**DIRECTIONS FOR THIS TASK**
Lines from the one containing "You are a computer-use agent." through the final line of the data, restated word for word and free of pictures, make up the whole answer.
::::::::::
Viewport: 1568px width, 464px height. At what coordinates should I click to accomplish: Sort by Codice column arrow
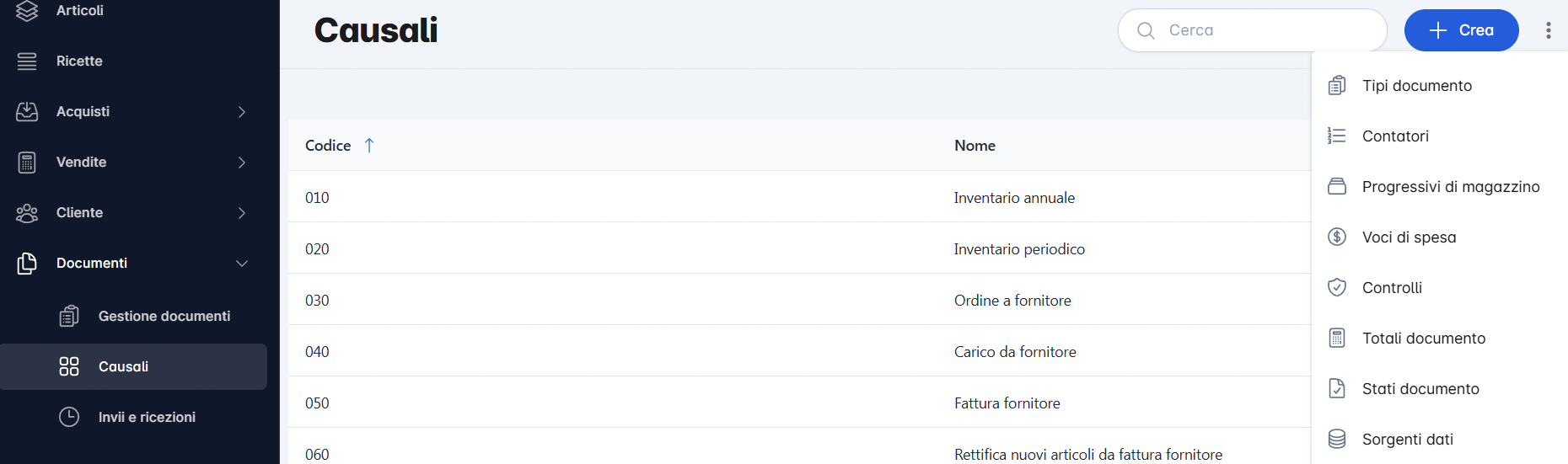point(369,145)
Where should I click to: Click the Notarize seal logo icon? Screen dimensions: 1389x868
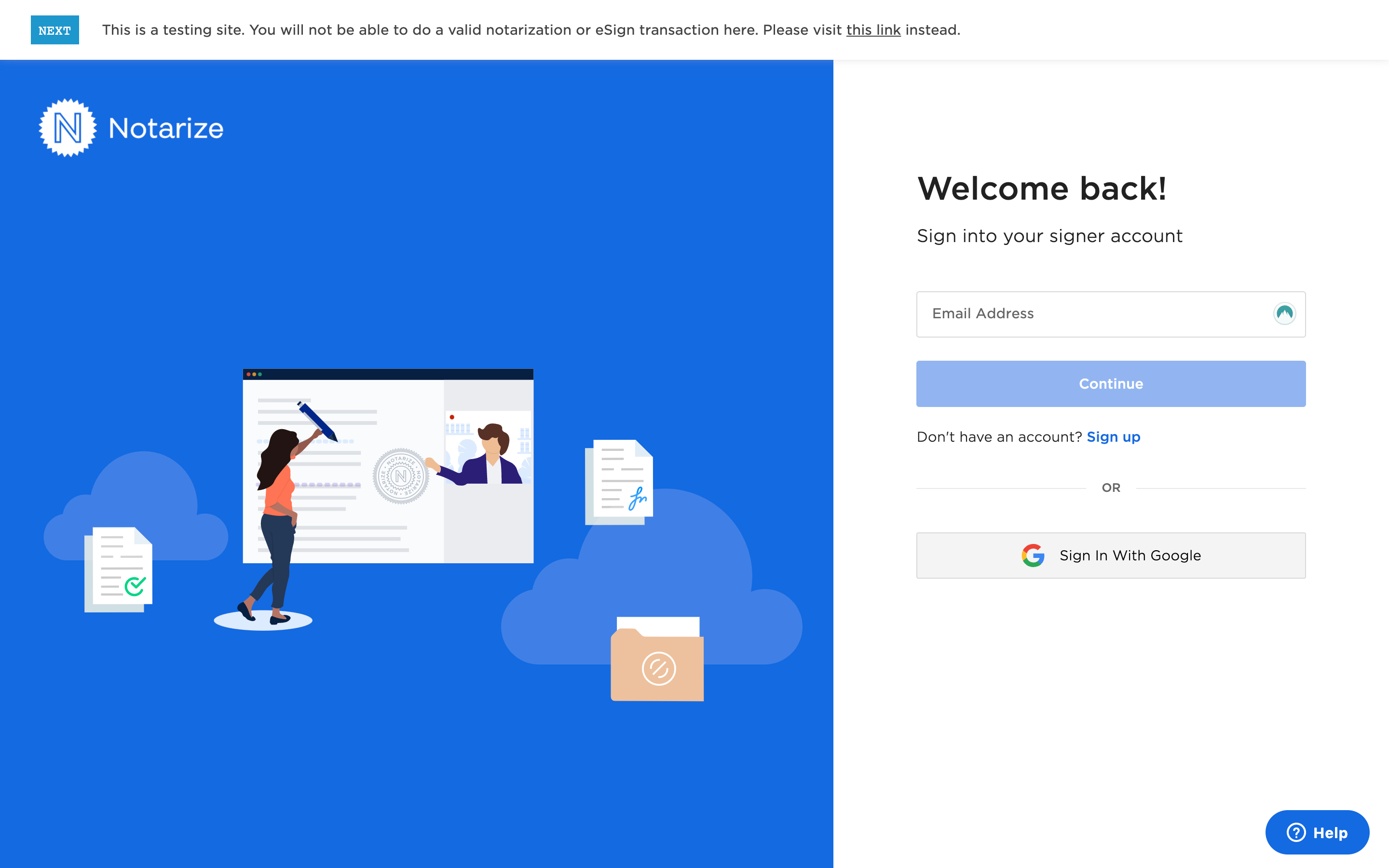[x=68, y=127]
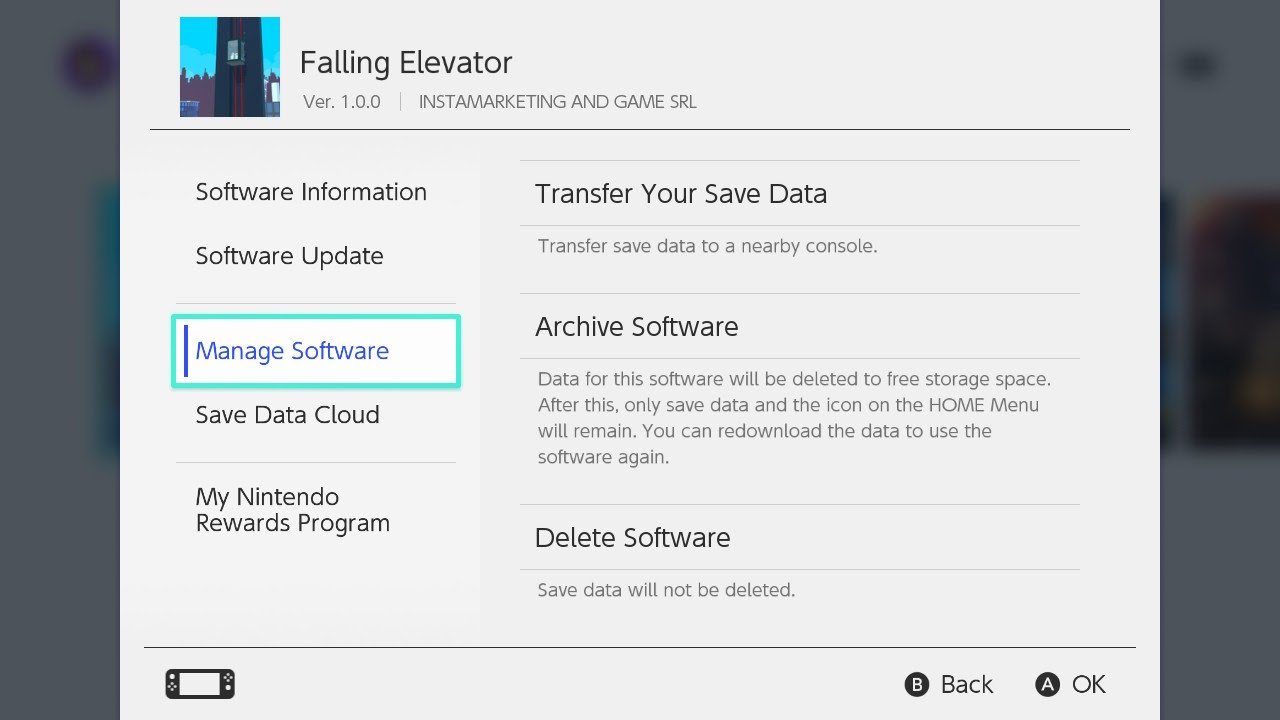Select Manage Software in sidebar

pos(292,351)
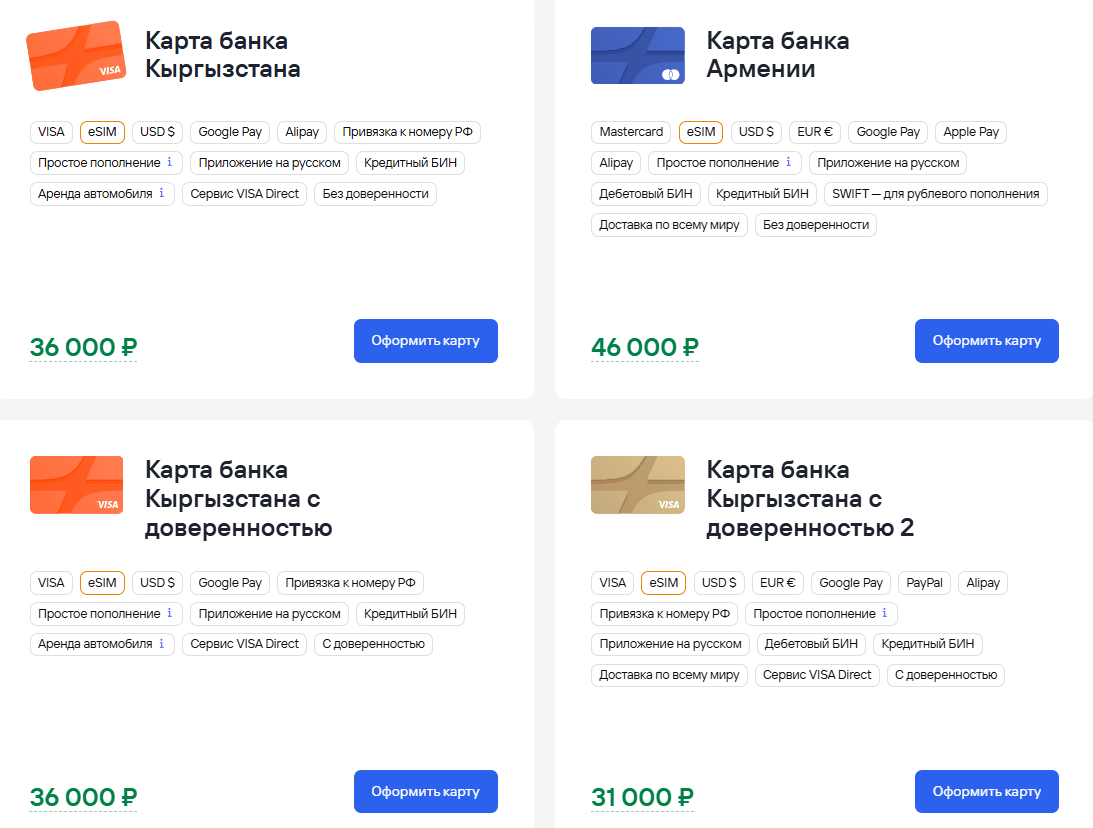Select eSIM tag on Armenia card
Screen dimensions: 1093x828
click(x=700, y=132)
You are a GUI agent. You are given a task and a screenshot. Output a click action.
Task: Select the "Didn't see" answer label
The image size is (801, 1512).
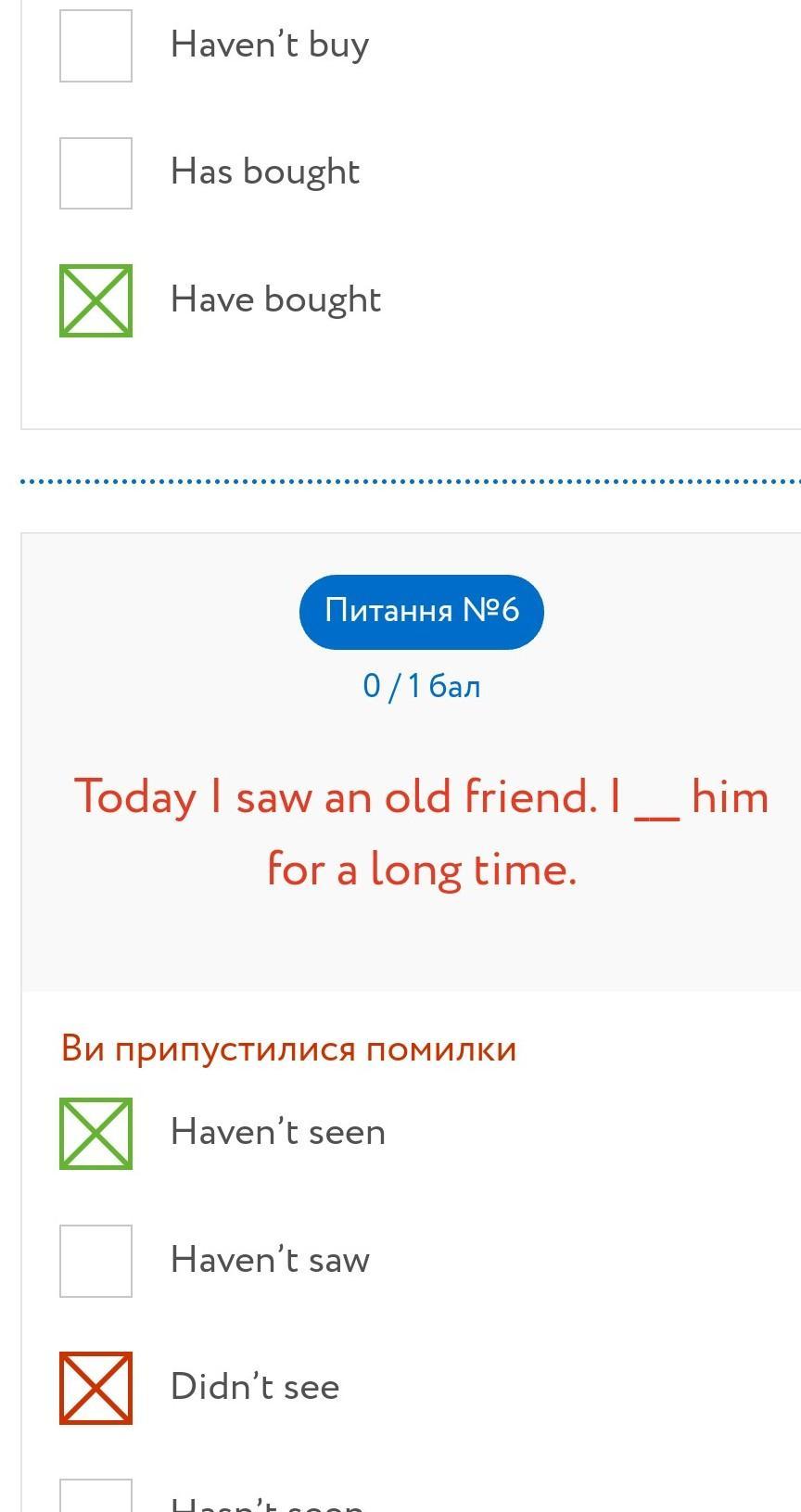click(255, 1387)
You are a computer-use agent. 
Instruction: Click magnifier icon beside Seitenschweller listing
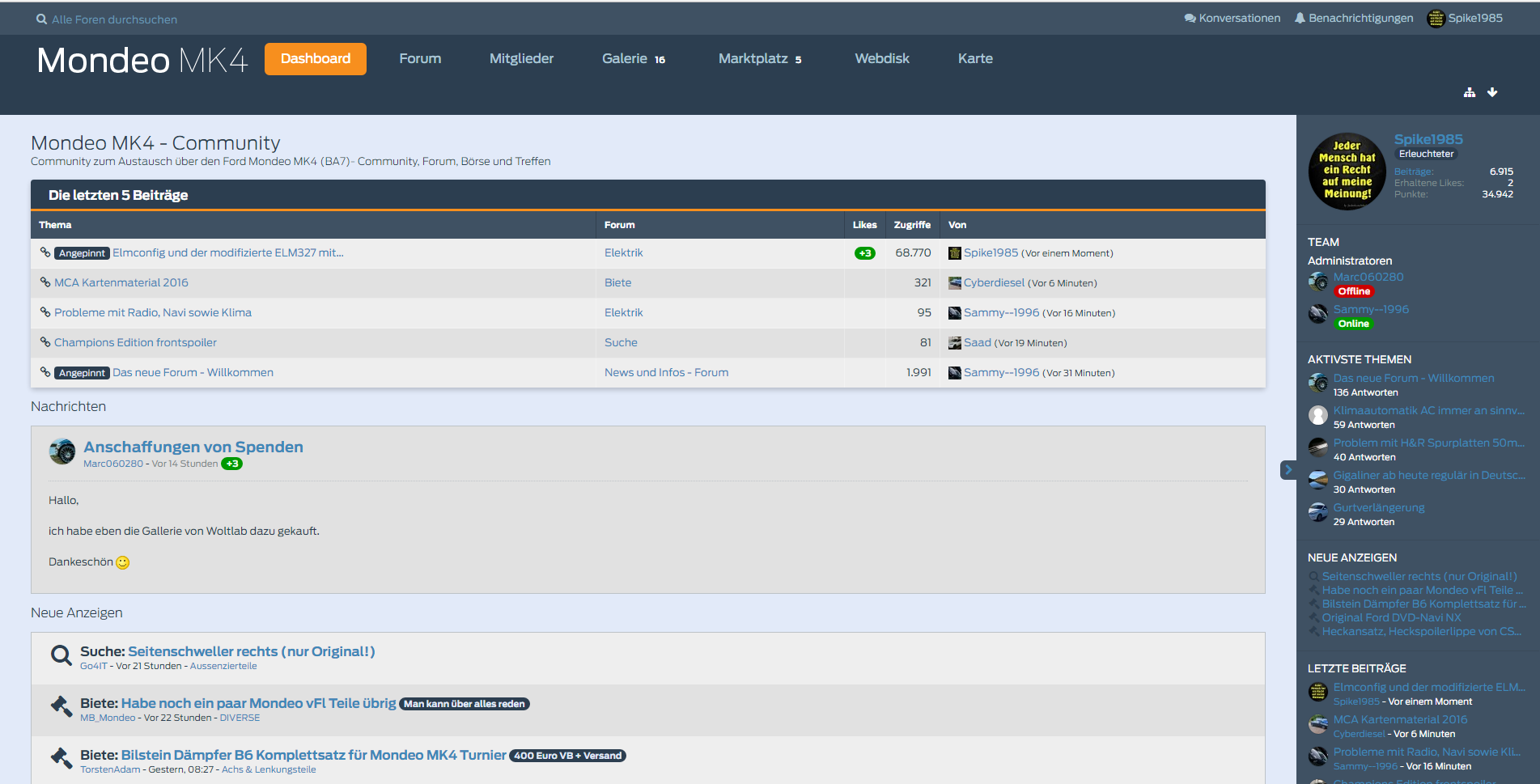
::::::::::
**WRITTEN RESPONSE**
You are a computer-use agent. 
Instruction: Click magnifier icon beside Seitenschweller listing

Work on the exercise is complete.